How much preparation is enough‚ and how much is too much?
The question is pertinent to teams who hope to go all the way at next year’s World Cup.
South Africa can’t be accused of not doing their homework. No major team will play as many as the 10 one-day internationals they have scheduled before the tournament starts with their match against England at The Oval on May 30.
And the plan would seem to be coming together.
“There are definitely more answers after this tour than the previous tour [to Sri Lanka in August]‚” Faf du Plessis said this week after his team returned from Australia‚ where they won the ODI series 2-1.
“We’re starting to get better and better the more we play together. It’s good to see the stuff we’ve been speaking about — combinations and the style of play — [that] the guys are getting used to it; they’re finding their roles in the team.”
New Zealand come closest to South Africa’s workload with nine ODIs remaining before the World Cup.
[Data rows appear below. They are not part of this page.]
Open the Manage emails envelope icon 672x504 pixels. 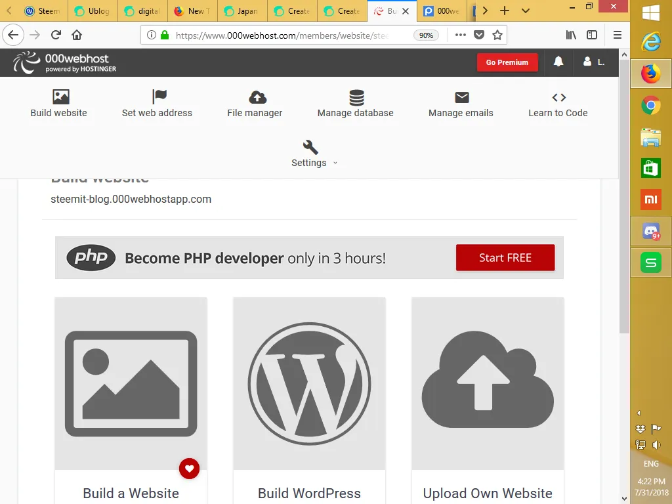(461, 97)
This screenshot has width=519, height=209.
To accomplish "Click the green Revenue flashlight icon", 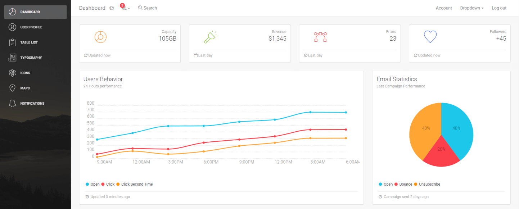I will 210,37.
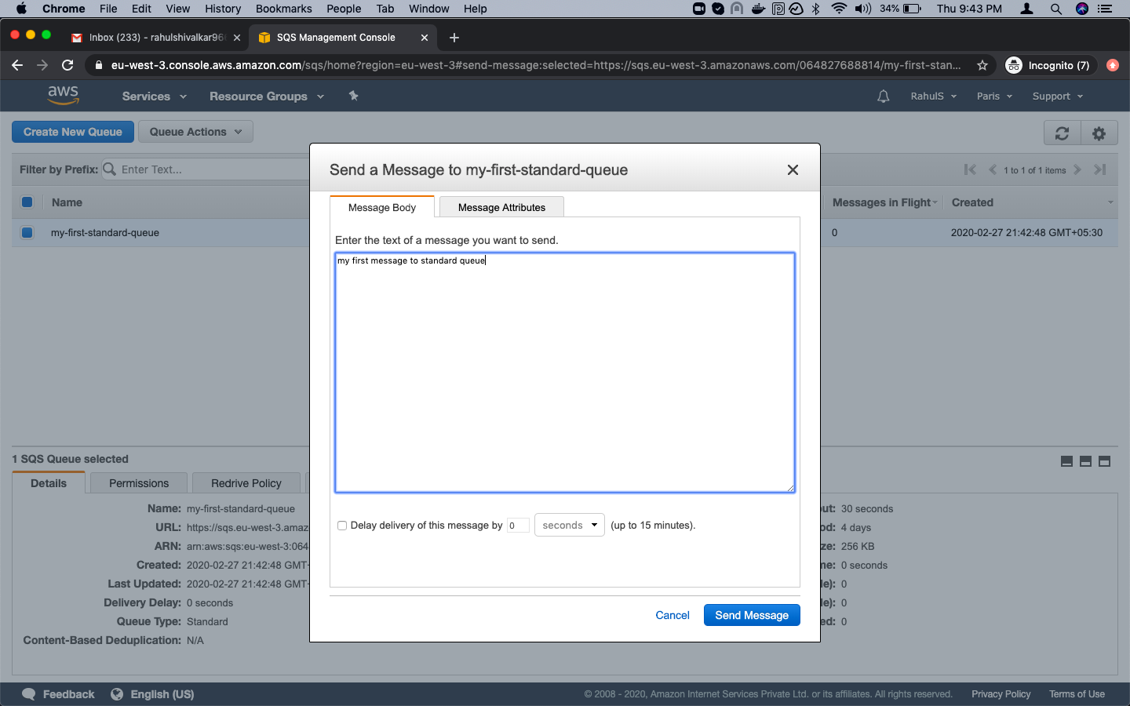The width and height of the screenshot is (1130, 706).
Task: Select the split-view details pane icon
Action: (x=1085, y=461)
India‚ Sri Lanka and West Indies will play eight each‚ and England and India are in for three apiece.
Australia‚ the worst-performing team in ODIs this year with only two wins from 13 games‚ which makes this the Aussies’ least successful year in the format‚ and who would seem to need all the practice they can find? Three.
But World Cup success isn’t all about how much time teams will spend on the field before the tournament. For instance‚ which field is an important factor.
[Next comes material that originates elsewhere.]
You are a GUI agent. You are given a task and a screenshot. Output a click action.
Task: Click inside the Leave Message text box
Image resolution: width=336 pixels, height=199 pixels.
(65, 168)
All of South Africa’s 10 ODIs‚ in the shape of series against Sri Lanka and Pakistan‚ will be played at home — where conditions will be markedly different from what they will encounter in England.
None of the teams above will go into the tournament in ODI mode. South Africa‚ India‚ England‚ Pakistan‚ Sri Lanka and West Indies will all have to slow down a touch from T20 pace.
Australia and New Zealand‚ who will go to the World Cup from Test series‚ will need to speed up.
This is‚ of course‚ an exercise in nitpicking. Modern cricketers are well-versed in switching from one format to another‚ most of those who will be at the World Cup have built up valuable experience of English conditions‚ and they will all play warm-up games in England before the tournament starts.
What will matter more is how well the teams know themselves — what they’re good at and less than good at‚ and how to put opponents where they want them in those terms. On that score‚ the signs from South Africa’s camp are promising.
“We’re not only focused on our XI‚” Du Plessis said. “We’re focused on our XV to get it as strong as possible for the World Cup.
“[Coach] Ottis [Gibson] and I have said for quite a while now that everything we think and everything we do isn’t about now and it’s not about the game we’re playing now.
“It’s mostly about looking ahead. We’ve been planning this for a long time. We both feel as if we’re going in the right direction.
“The next two series‚ especially the one against Pakistan [in January]‚ will be good tests. They’re a very good team‚ particularly in white-ball cricket.
“It’ll be a good place to test ourselves against a strong team.”
And then the examination will begin.